Jeff Jarvis Readers Are Cynical

0304jarvis.jpgOver at Jeff Jarvis‘ blog, the commenters are rocking out a death fugue for the New York Times. The consensus? Everyone agrees that the House That Sulzberger Built is in trouble.

Some choice excerpts, with typos intact:

  • Walter Abbott: “True, The NY Times ‘brand’ still has some residual value, but that’s rapidly eroding with each well-publicized faux pas (Jayson Blair, MoveOn ad, Duke Lacrosse reporting, etc.) they commit. Throughout U. S. business history, we have many times witnessed entire industries and their companies go away because they could not or would not change their culture to adapt to progress. This is particularly true of industries which once held a monopoly position. We will continue to see that happen – history does repeat itself.”

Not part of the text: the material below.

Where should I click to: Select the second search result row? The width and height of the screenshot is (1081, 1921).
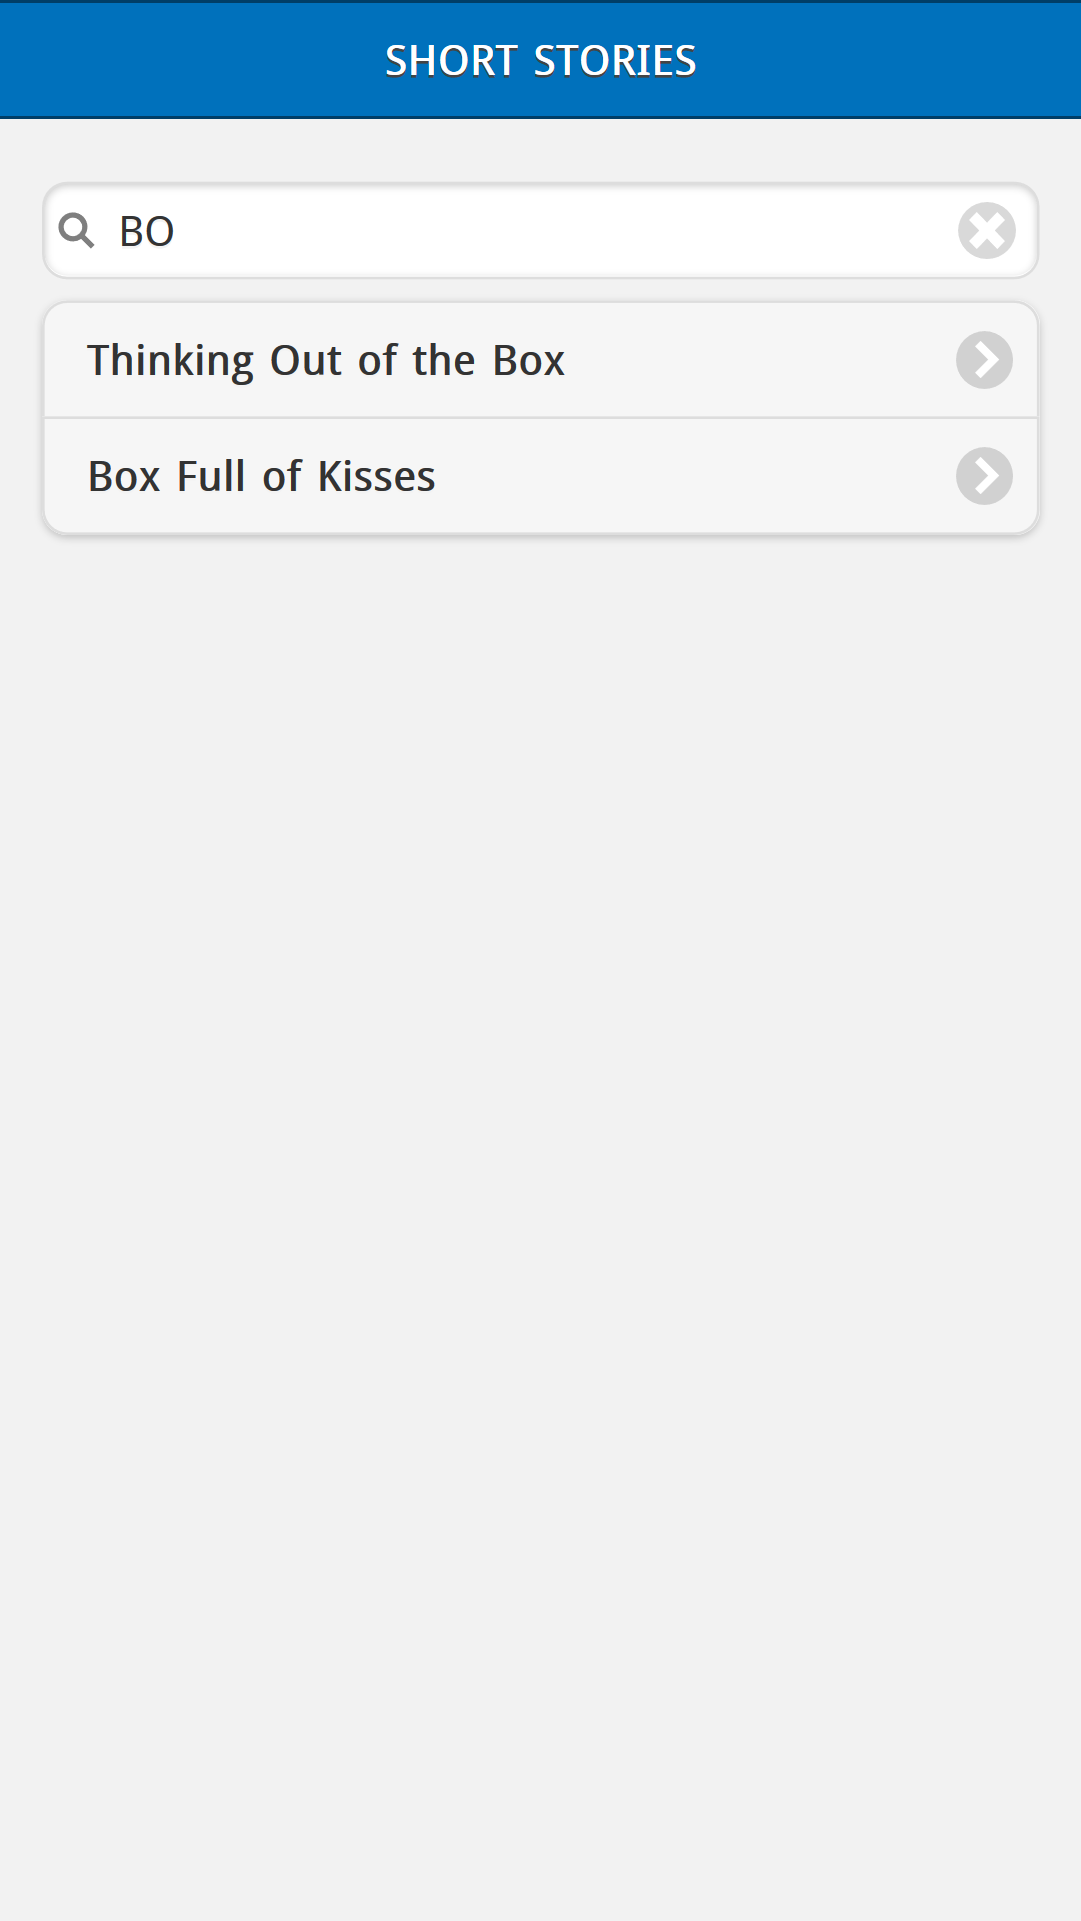pyautogui.click(x=540, y=476)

  • Ann Brocklehurst: “Owning lots of pages like this is what has made the domain companies’ and ad arbitragers’ long-tail fortunes. What I’d really like to know is how many of these pure-ad pages About.com has as opposed to its content sites. And, are its revenues and profits coming form the pure ad pages as opposed to the content pages?”

  • Brian Cubbison: “For all the talk of innovation, from the top by Zell and Singleton, from the bottom by the fast-growing wiredjournalists.com, and from outside visionaries, what we see are the cuts. Where are the innovations? The cuts are outpacing the innovations in a big way. The San Jose Mercury News had to put its Rethinking the Newspaper project on hold to deal with the cuts. Now employees are told to wait by the phone next Friday morning, and if they don’t get a call by 10 a.m., it’s OK to come to work. Newsday is cutting 120 employees, some of whom left the day of the announcement while others will stay for a month.”

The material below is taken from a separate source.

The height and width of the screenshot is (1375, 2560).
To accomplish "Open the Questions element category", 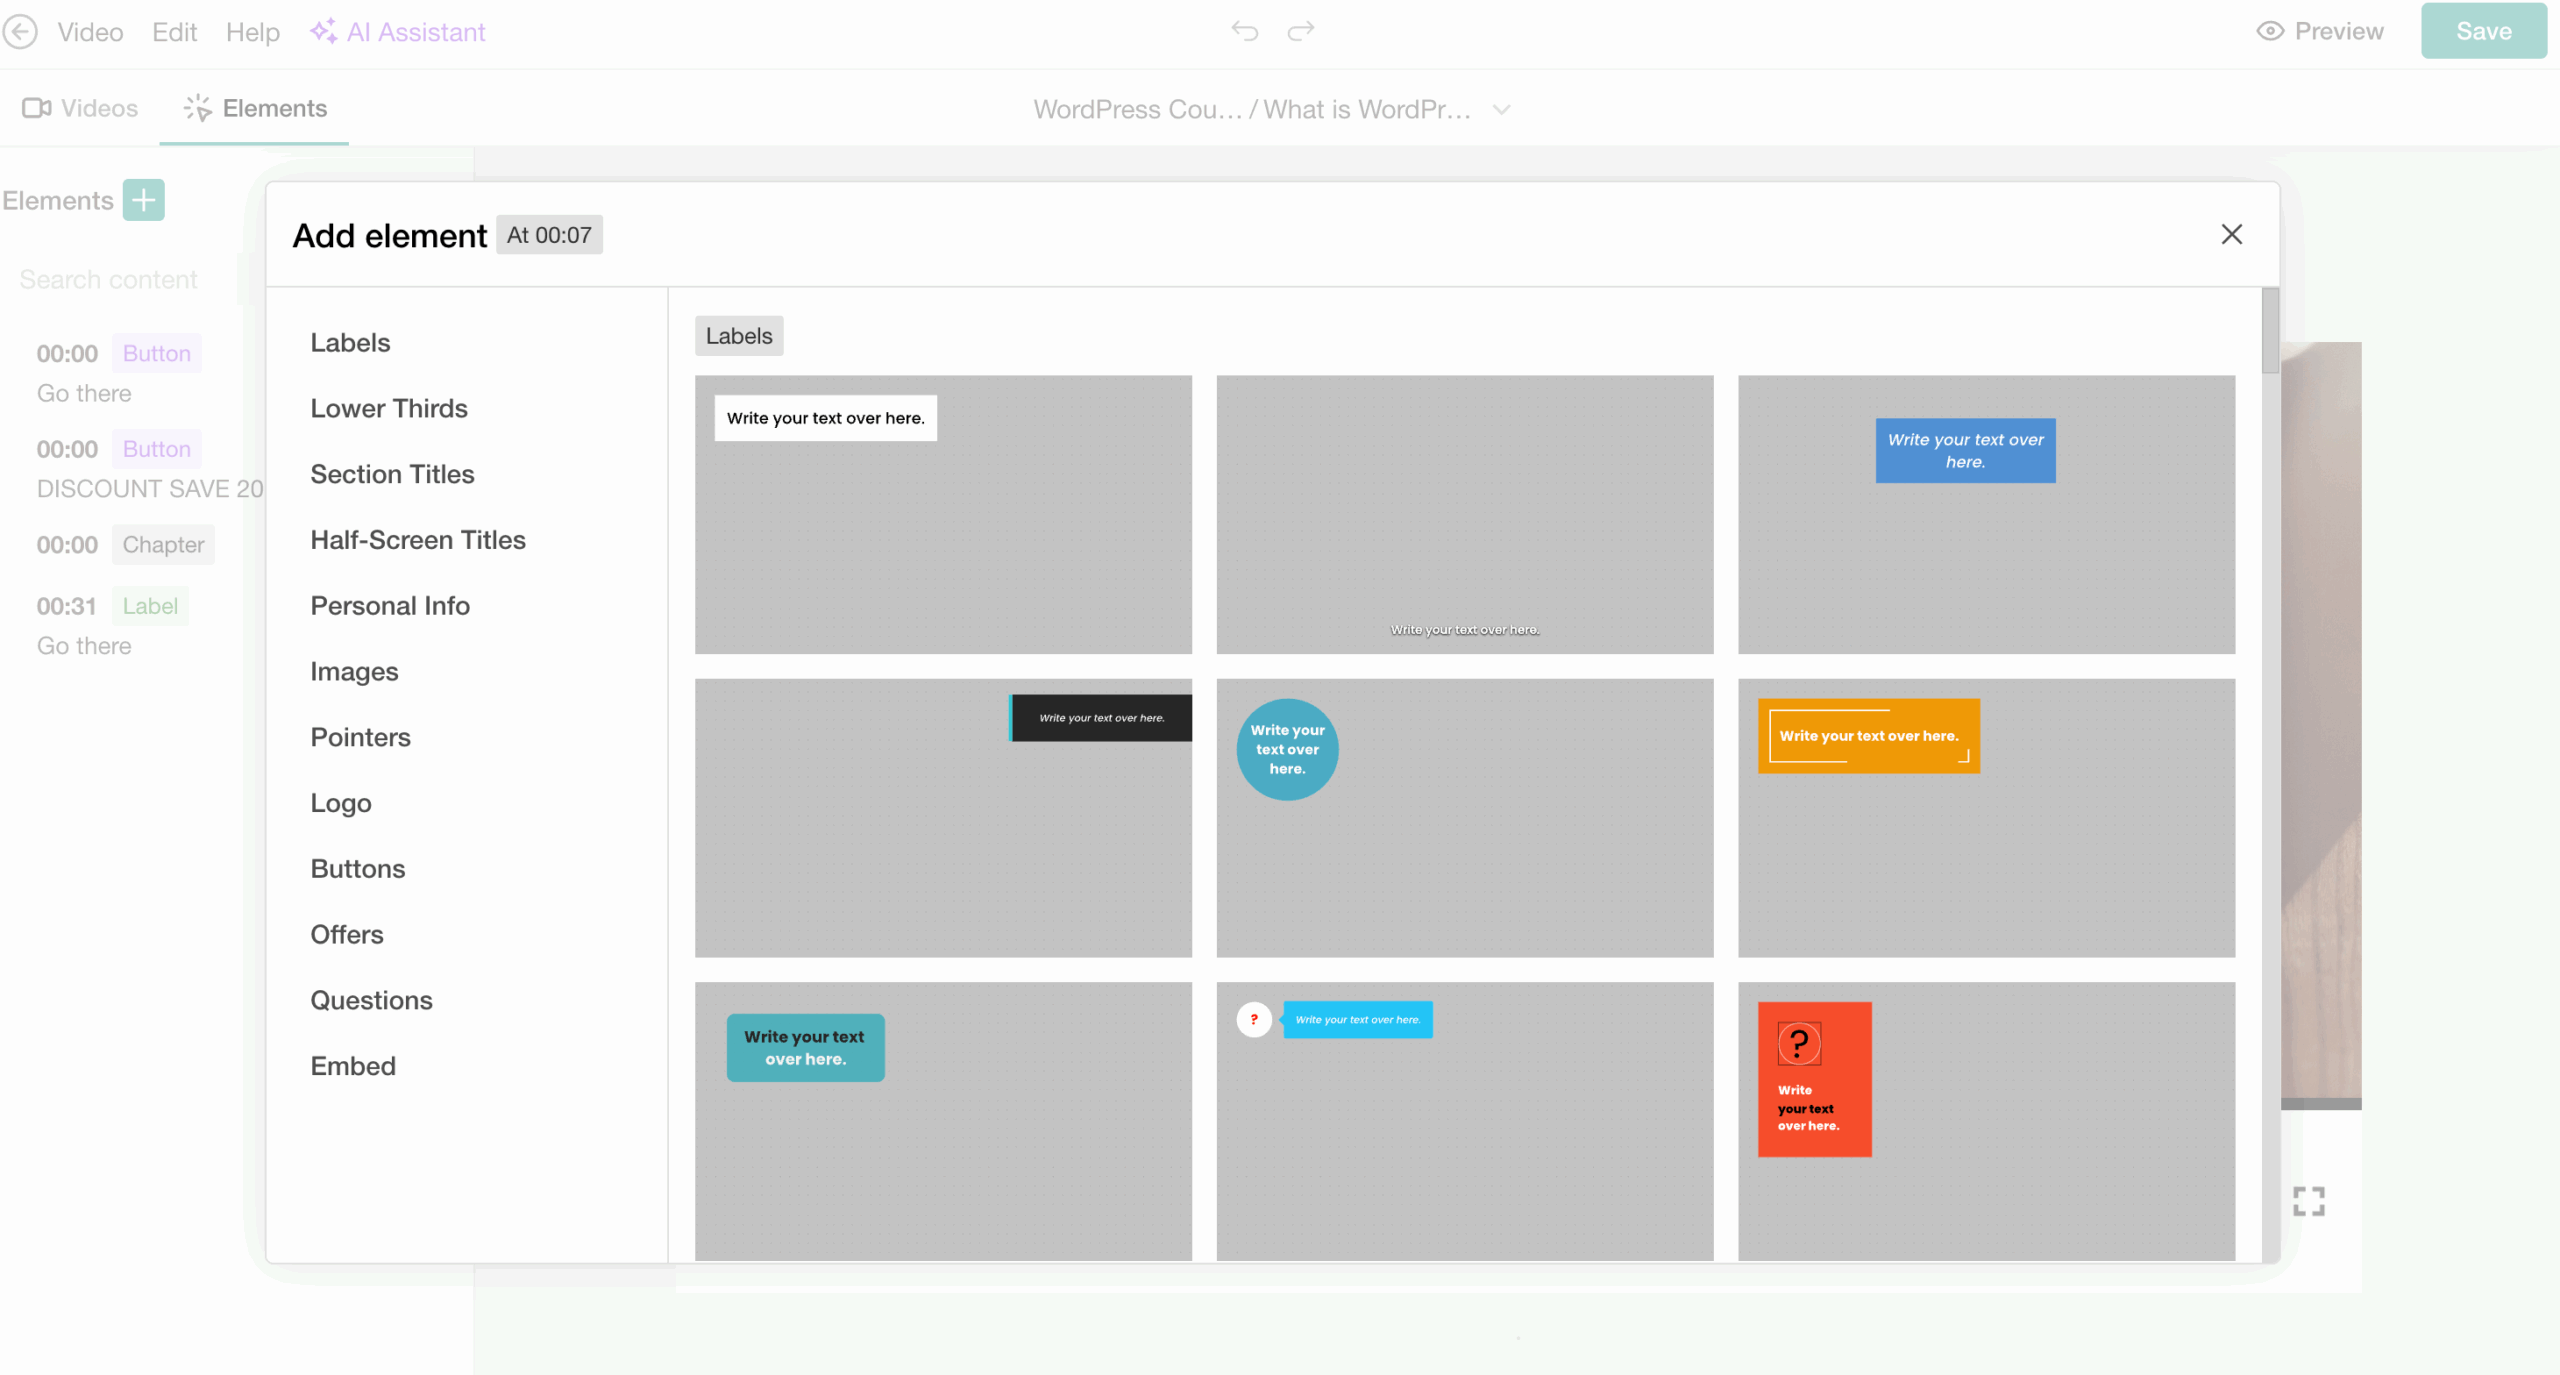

  • Matthew Moore: “I moved from Boston to Utah – primarily to ski. I say this to set up my analogy.

    1. Post-war (WWII) nascent ski industry begins to flourish; it’s somewhat elitist at first.
    2. The marketing of family skiing takes the elitism out and broadens the market.
    3. Uh oh! What’s this snowboarding “fad”?
    4. Skiers vs. Snowboarders: A great New vs. Old arbitrary war
    5. Snowboarding brings new tricks, gear, and Q rating to the slopes
    6. Skiers incorporate the new tricks, gear, etc.
    7. Snowboarding and skiing, from an industry perspective, become one and the same (with the improvement of the entire industry).
    8. Skiing = print/analog; Snowboarding = online/digital

    Media seems to be stuck somewhere between 5 and 6 right now, depending on where one is looking.

    The analogy is not perfect because of the role of advertising revenue in the media portion, but I think it’s a decent abstraction. What do you think?”